The late drama was greeted with deafening applause from the 66,000 crowd in the San Siro who minutes earlier had feared that Inter’s disastrous start to the Serie A season would carry over into Europe.
“We came into this game with quite a few problems,” continued Spalletti, whose side are struggling in Serie A.
“I think that winning in the last minute after turning around the result gives you a lot of enthusiasm and self-belief.
“It means that we can believe in our potential for the future. The reaction is a sign we are on the right path.”
Tottenham coach Mauricio Pochettino lamented his side’s failure to kill off a game.
Star striker Harry Kane missed an early opportunity to add to his Champions League tally after being served up a clever chipped cross from Eriksen on 38 minutes.
“If he had scored maybe we are talking about a different game,” said Pochettino. “We are suffering a little bit but that’s not an excuse.”
Kane, the top scorer at the World Cup with six goals, arrived in Italy having scored nine goals in ten Champions League games.
But with only Samir Handanovic to beat the England striker rounded the Inter goalkeeper before losing his way as the ball rolled behind for a goal kick.
After Eriksen struck with a deflected shot that looped over Handanovic, the Londoners looked in control.
But the hosts turned things around with Icardi scoring his first Champions League goal in his first appearance in the competition, to add to his 110 goals in Serie A.
Inter Milan, who last won the trophy in 2010 under Jose Mourinho, were returning to Europe’s elite event for the first time since 2011-12, with Tottenham eliminated last season in the knockout rounds by Juventus.
Both teams are faltering in the league with Inter Milan on four points from four games and Tottenham sixth after suffering consecutive defeats.
Pochettino made five changes to the Tottenham side that lost to Liverpool at the weekend with Kieran Trippier, Danny Rose, Toby Alderweireld, Harry Winks and Lucas Moura all dropping out.
“It’s easy to talk about the players who aren’t here,” snapped Pochettino of his tactical choices.
“Against Watford and Liverpool they were on the pitch.
“That is football.
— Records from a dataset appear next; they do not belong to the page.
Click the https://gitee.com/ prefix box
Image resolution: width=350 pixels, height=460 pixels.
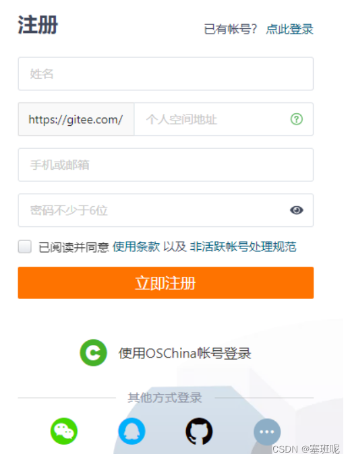76,119
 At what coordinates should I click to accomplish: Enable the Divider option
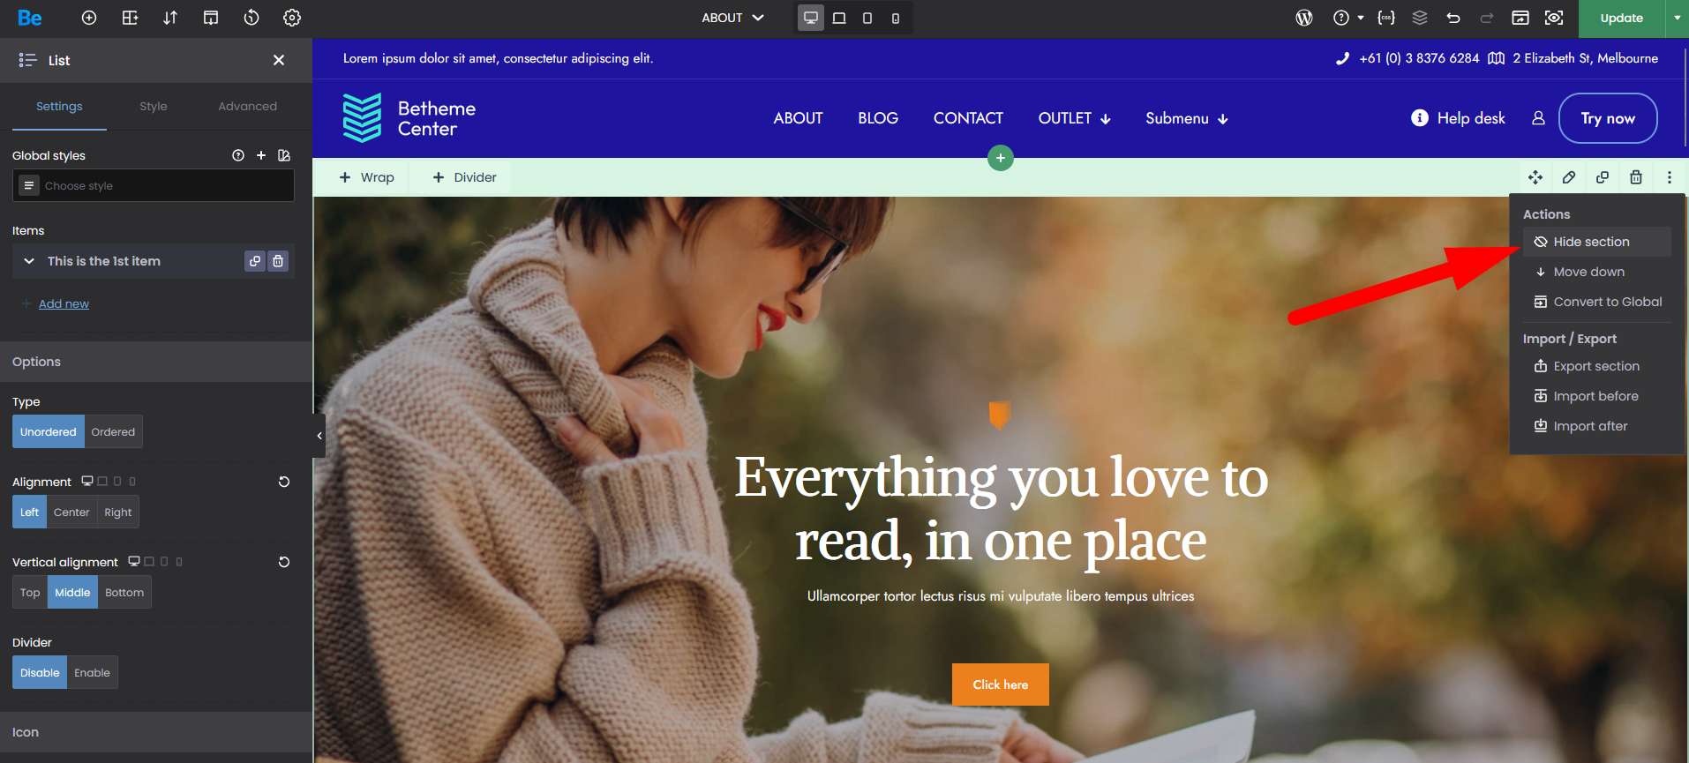(92, 673)
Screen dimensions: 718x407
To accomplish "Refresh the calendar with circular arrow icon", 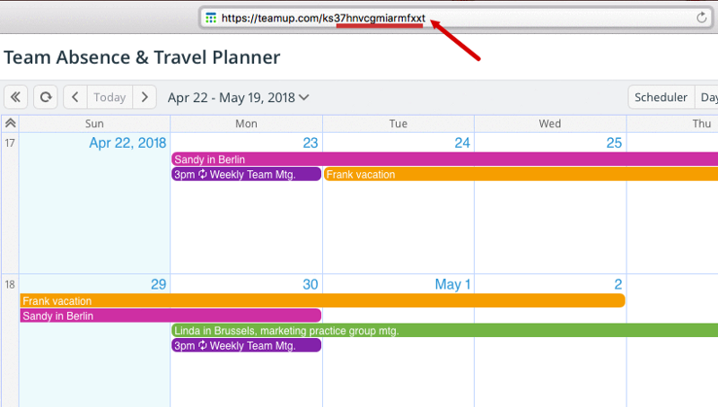I will (x=46, y=97).
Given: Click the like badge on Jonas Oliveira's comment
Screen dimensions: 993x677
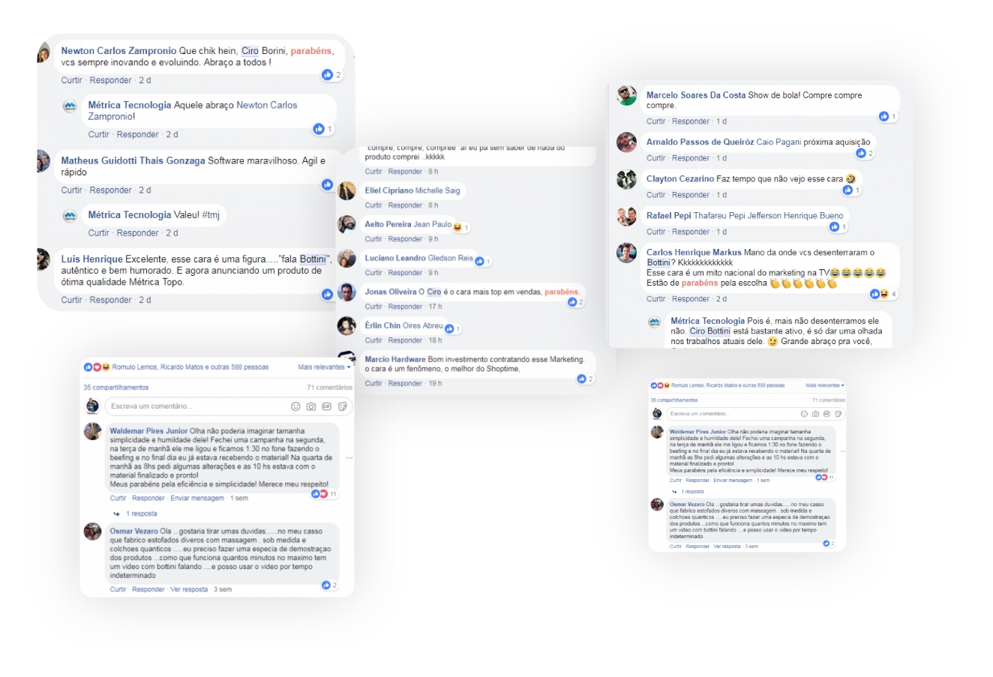Looking at the screenshot, I should pos(576,302).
After 46 years loving this game, I understand that some tough periods can arrive.
“After the Manchester United win (in August) I said: ‘be careful, be careful the tough period can arrive’ and here it is.
“The important thing is to work harder and to be strong. We have the quality but for different reasons we’re a little late in our preparation.
“Today I started to see good signals that the team is coming back again.
“We showed great personality, playing in the San Siro is a very difficult place and we showed character and personality.”